# Why does gas solubility increase at higher pressure?

Mar 23, 2017

From Henry's law (at least, this version),

$s = {k}_{H} {P}_{g a s}$,

where:

• $s$ is the solubility in $\text{M}$.
• ${k}_{H}$ is the Henry's law constant in $\text{M/atm}$.
• ${P}_{g a s}$ is the vapor pressure of the gas above the solution.

With increased external pressure, the gas above the solution has an increased vapor pressure above the solution, since ${P}_{g a s} = {\chi}_{\left(g\right)} {P}_{e x t}$, where ${\chi}_{\left(g\right)}$ is the mole fraction of the gas above the solution and we've set the external pressure as the total pressure above the solution.

That mathematically tells you that the solubility increases in the solution for higher pressures.

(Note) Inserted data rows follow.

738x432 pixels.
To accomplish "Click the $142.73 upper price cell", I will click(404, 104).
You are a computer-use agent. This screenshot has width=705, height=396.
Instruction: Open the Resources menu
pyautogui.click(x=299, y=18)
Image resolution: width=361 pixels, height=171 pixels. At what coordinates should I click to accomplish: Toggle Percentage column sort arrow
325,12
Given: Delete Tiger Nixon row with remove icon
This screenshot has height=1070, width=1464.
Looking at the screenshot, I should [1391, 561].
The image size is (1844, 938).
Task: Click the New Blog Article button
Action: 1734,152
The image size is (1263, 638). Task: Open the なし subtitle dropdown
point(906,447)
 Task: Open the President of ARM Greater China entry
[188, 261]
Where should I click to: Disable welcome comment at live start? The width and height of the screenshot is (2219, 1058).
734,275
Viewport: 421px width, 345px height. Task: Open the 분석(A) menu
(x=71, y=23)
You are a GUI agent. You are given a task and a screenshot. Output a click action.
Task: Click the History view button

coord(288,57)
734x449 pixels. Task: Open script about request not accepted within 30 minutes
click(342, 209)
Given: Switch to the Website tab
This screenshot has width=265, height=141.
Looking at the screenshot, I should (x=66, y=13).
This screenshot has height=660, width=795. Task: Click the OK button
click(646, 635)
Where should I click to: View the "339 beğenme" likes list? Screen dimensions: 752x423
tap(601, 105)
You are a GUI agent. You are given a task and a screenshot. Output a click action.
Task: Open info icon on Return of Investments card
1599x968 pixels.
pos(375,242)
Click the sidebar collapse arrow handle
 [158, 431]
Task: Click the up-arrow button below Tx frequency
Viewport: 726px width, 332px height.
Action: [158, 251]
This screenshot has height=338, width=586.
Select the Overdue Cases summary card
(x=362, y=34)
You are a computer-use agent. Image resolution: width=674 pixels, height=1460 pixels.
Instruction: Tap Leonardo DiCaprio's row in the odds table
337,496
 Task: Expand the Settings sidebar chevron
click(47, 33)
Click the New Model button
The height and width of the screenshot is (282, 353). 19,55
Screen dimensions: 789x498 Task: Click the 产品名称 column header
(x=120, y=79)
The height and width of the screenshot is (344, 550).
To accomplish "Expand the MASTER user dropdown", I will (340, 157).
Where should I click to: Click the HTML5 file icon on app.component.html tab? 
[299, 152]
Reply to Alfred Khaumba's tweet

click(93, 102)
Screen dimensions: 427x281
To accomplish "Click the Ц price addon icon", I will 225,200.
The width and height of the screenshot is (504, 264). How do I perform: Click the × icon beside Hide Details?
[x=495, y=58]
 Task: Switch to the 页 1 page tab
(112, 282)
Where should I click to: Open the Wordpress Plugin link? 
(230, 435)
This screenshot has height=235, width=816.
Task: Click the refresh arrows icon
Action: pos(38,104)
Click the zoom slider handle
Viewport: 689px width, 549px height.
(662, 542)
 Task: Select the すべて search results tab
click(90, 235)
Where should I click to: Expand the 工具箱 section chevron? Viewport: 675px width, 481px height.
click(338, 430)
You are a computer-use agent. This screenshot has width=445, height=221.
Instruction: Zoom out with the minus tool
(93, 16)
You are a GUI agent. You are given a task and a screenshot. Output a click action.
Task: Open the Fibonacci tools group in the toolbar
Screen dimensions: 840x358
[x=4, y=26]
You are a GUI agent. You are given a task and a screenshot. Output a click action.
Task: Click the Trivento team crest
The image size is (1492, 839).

That is, ${P}_{e x t} \uparrow \implies {P}_{g a s} \uparrow \implies s \uparrow$. The Henry's law constant is obviously going to stay the same, because it's constant at constant temperature.

A more conceptual way of explaining this is that higher pressures means greater force of collision between gas particles above the solution (pressure is force per unit area). Therefore, their average kinetic energy is greater, and their average speeds are greater.

As a result, they are more likely to knock some of the particles down into the solution, thereby dissolving them.